TheBy now it is clear as day that digitization creates a pre-informed customer who has altered requests on assistance and support. This demands a new lead management, whose role is to capture, qualify, and guide potential customers who have shown their interest in the brand, before they are handed over to sales as a hot lead or bow out of the buying process. Besides systematics, this has a lot to do with communication, as you can imagine.

Since the emergence of standardized lead management in the early 2000s, the communications world has changed dynamically. The massive acceptance of social media, as well as the associated dialogue patterns, have sustainably changed the expectations of the customers when approached.

However, at first glance, the requirements for the sale, and with it the importance of lead management, remain fundamentally the same as they were fifteen years ago. Businesses need customers, and the easiest customers to win are those who have already bought or "expressed" their interest in the brand or product/service. Sale people risk giving away opportunities here, especially when neglecting the explosion of possible contact points that came into play in recent years.

Sales and customer acquisition face new challenges

Many companies still have their own reasons for doing that:  Often it's simply an insufficient coordination between marketing and sales, organizational problems, inadequate IT structures, system breaks, unclear processes, lack of transparency, motivation, and incentives, slack result controls or just lack of instruction and qualification of employees.

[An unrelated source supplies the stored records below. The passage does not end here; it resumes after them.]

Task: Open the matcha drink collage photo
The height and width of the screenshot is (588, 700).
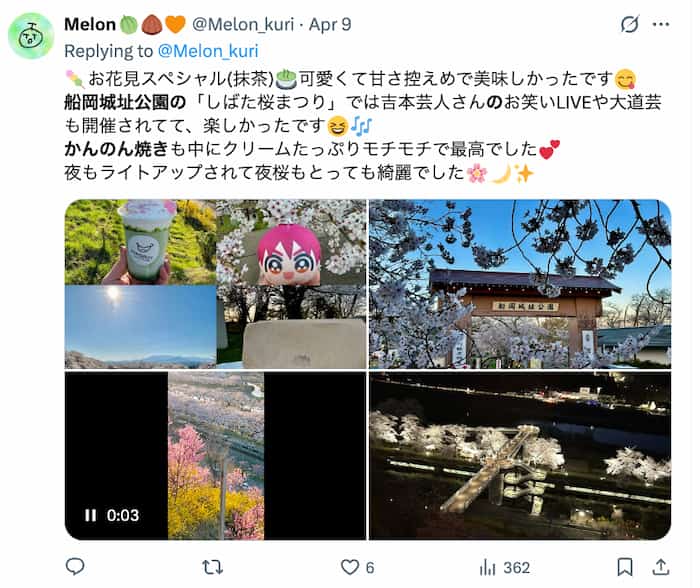Action: [x=215, y=284]
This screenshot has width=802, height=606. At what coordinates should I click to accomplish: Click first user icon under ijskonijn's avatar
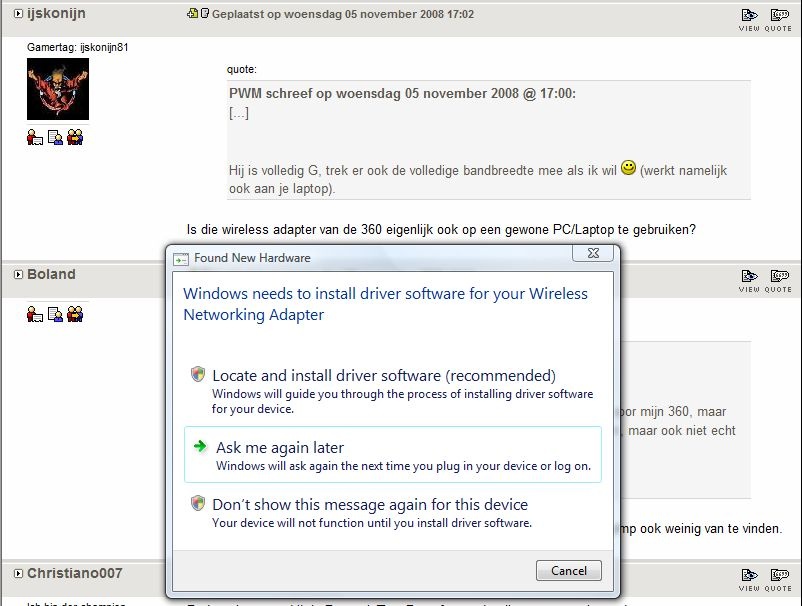tap(35, 137)
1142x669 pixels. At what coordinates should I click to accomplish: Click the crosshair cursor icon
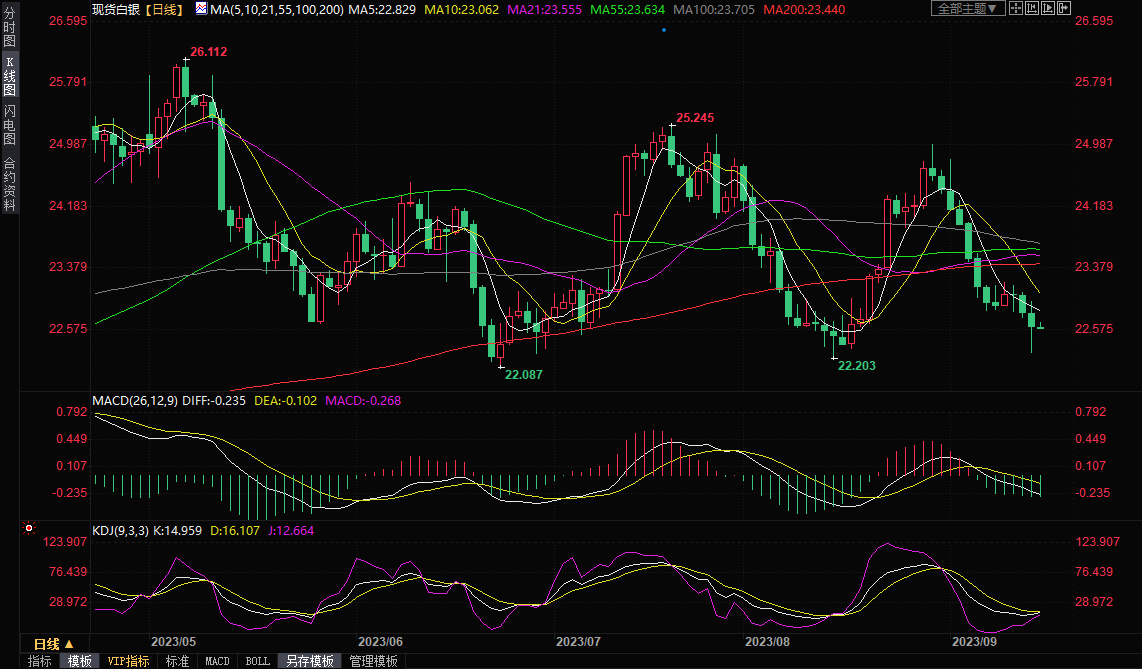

Especially in the face of this knowledge, many companies are working on differentiating the process further by expanding their media mix, optimizing landing pages or refining their lead scoring. Of course, digitization is part of the process. For instance, BMW reported that the launch of the so-called "product genius" could improve the conversion rate sustainably. Here, the sales process is complemented by an information specialist, that manages with the help of a mobile device and an online vehicle configurator to respond to the questions and specific needs of potential customers better than the seller who is focused on a quick conclusion of a sale.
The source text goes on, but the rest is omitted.